Gruwell’s interviews suggest three reasons why women fail to thrive at Wikipedia. First, her participants note that even professional women are still burdened by traditonal women’s duties and thus cannot prioritize becoming expert users (124-25). Second, though Gruwell notes that Wikipedia is making its coding simpler (123n4), historically learning to edit has presented a considerable learning curve. Her participants suggest that because IT has generally been a male-dominated domain, people comfortable using the interface may well more often be male. Finally, Gruwell emphasizes the degree to which the discourse expectations at Wikipedia exclude the kinds of knowledge many woman may bring to the project (124-25).

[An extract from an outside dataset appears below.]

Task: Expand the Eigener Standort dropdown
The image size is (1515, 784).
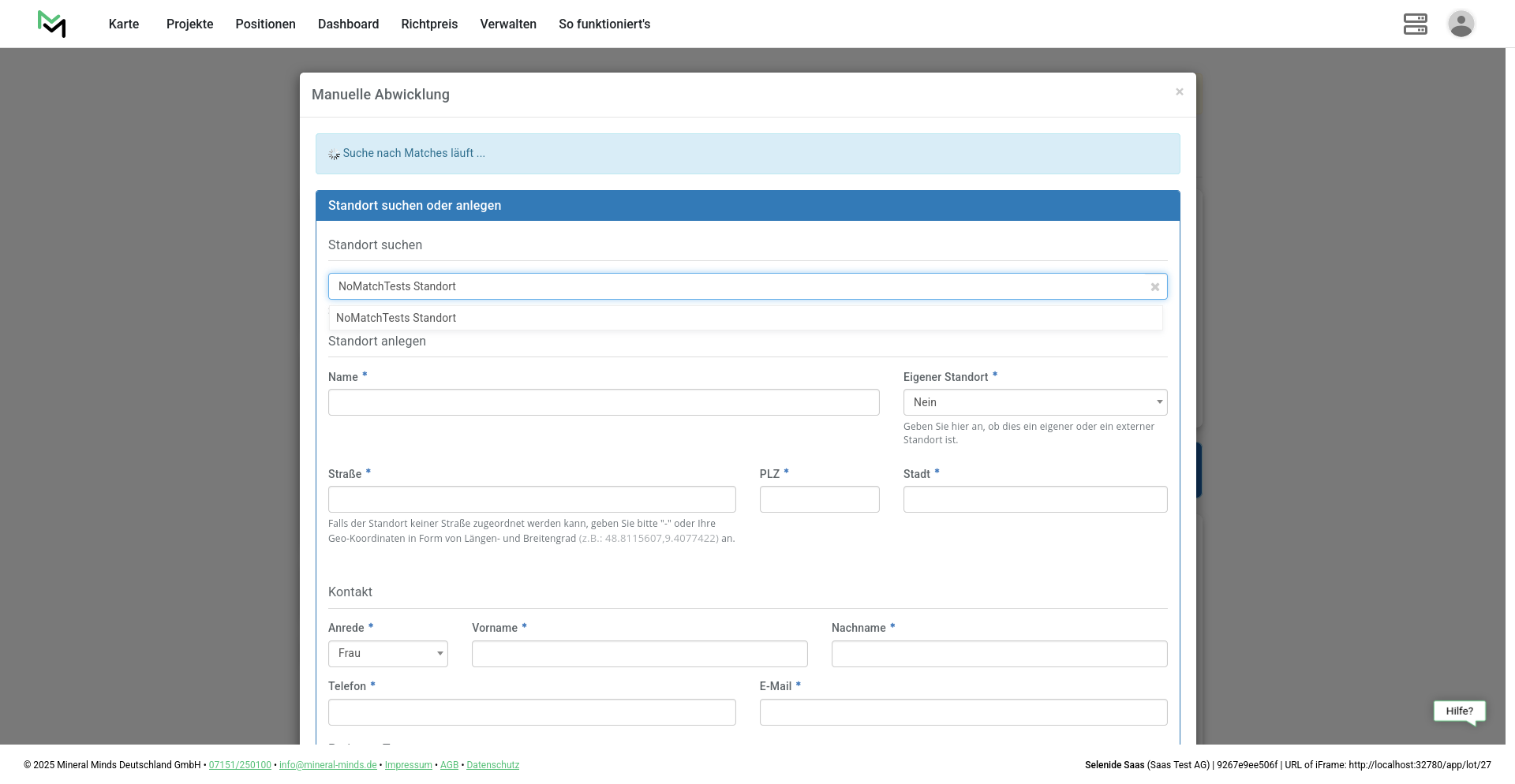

Gruwell explores these issues by examining how her three interview subjects have succeeded as Wikipedia editors. Beyond bringing some IT expertise, as one participant does, the women exhibit “a sophisticated sense” of how Wikipedia operates that enables them to meet the rigid community requirements (125). They recognize the mandate to direct their work to “the widest possible audience” (“Lekha,” qtd. in Gruwell 125); they copy and develop templates to structure their work in formats that will be accepted (126). Gruwell especially addresses the epistemological standards the women must meet. Of particular note is the need for “sourcing” that will be considered “reliable” (126). The women’s experiences in academia, Gruwell posits, makes meeting this standard easier for these women than it would be for others. However, she provides examples of how this standard excludes individual and local knowledge, as does the site’s sense of what constitutes the “notability” necessary for inclusion on Wikipedia (126). In Gruwell’s view, such practices create a “homogenous” body of information that claims authority as decisive when it fact it excludes rather than enables debate (127). Moreover, citing Andrea A. Lunsford and Lisa Ede, Gruwell identifies Wikipedia as an example of “hierarchical collaboration,” in which differences must be smoothed out rather than acknowledged (127).

Gruwell cites Wikipedia’s recent efforts to address the gender issue, but argues that these efforts do not challenge the limiting epistemology the site endorses (127). She introduces #tooFEW, a feminist group hoping to change the Wikipedia culture rather than simply “align with” it, and notes composition journals that do similar work (127-28). She reminds composition scholars that academic fields also value the “‘objective,’ detached writing” privileged by Wikipedia, and urges feminist scholars to take the “risks” involved in resisting such standards (128). Teachers should bring Wikipedia into classrooms for examination of the assumptions underlying its concept of knowledge and driving its discourse conventions (128). Finally, teaching Wikipedia critically can identify other excluded positionalities in its depiction of reality (128).